## Task instructions
With the material below, print exactly the lines between the line holding "You are a GUI" and the line holding "Viewport: 400px width, 600px height.", inclusive. Add nothing else.

++++ Records for processing

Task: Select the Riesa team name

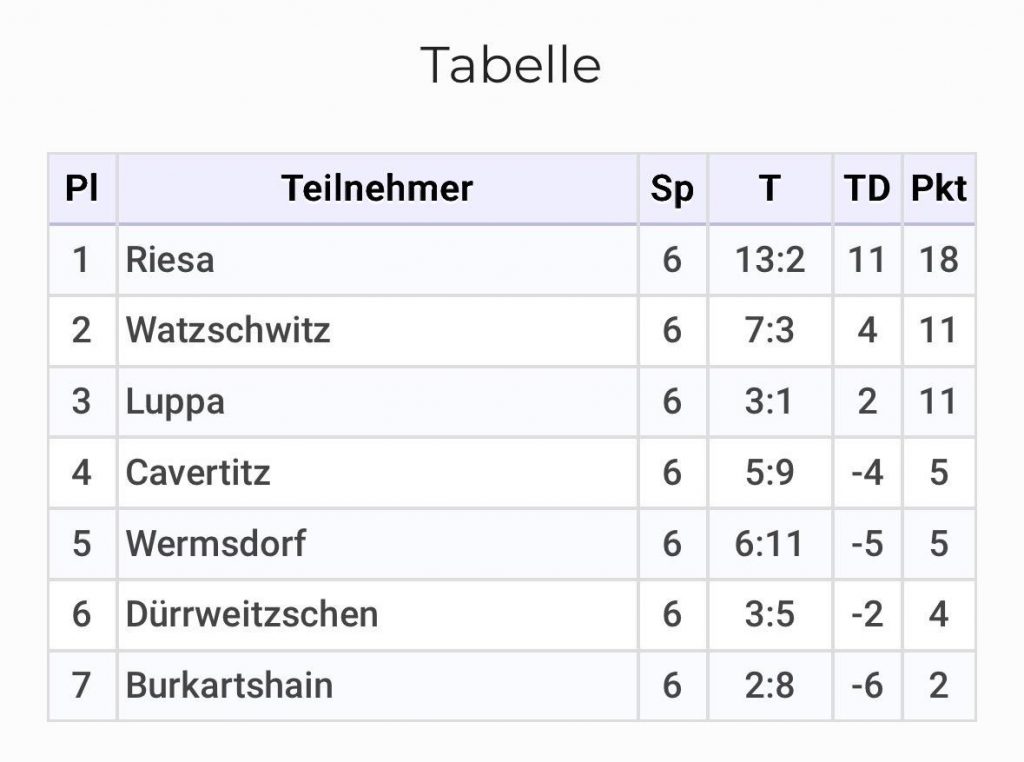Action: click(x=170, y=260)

++++++++
++++ Records for processing

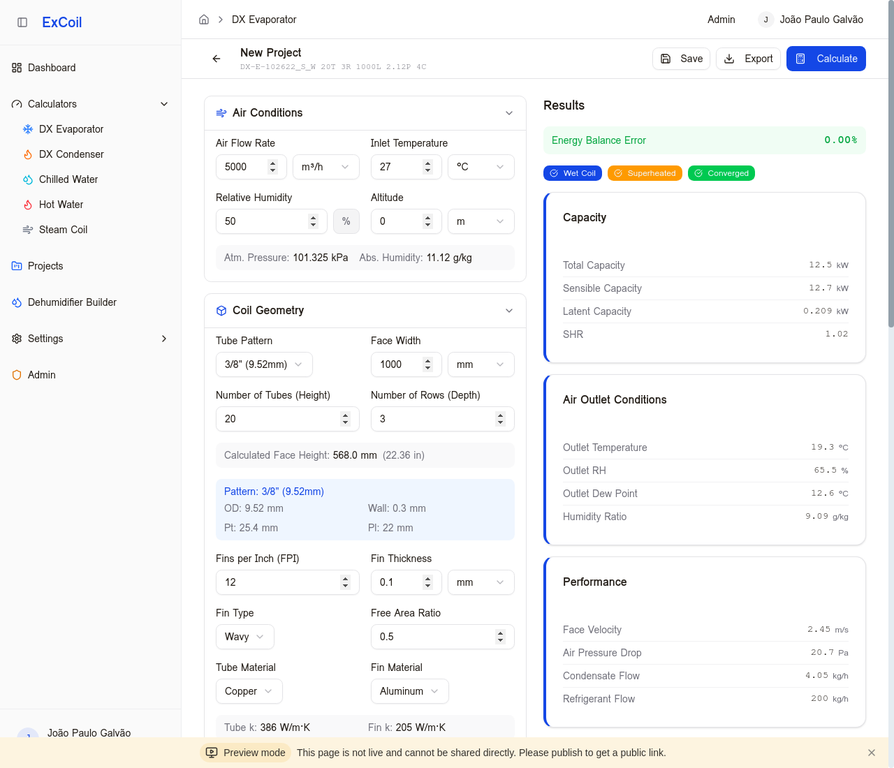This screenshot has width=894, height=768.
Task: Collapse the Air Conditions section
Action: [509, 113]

++++++++
++++ Records for processing

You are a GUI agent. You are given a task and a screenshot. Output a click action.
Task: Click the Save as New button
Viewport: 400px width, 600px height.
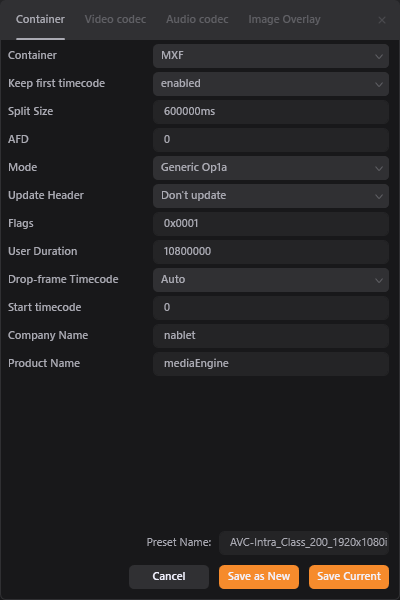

++++++++

## Output
You are a GUI agent. You are given a task and a screenshot. Output a click action.
Task: Click the Save as New button
Viewport: 400px width, 600px height.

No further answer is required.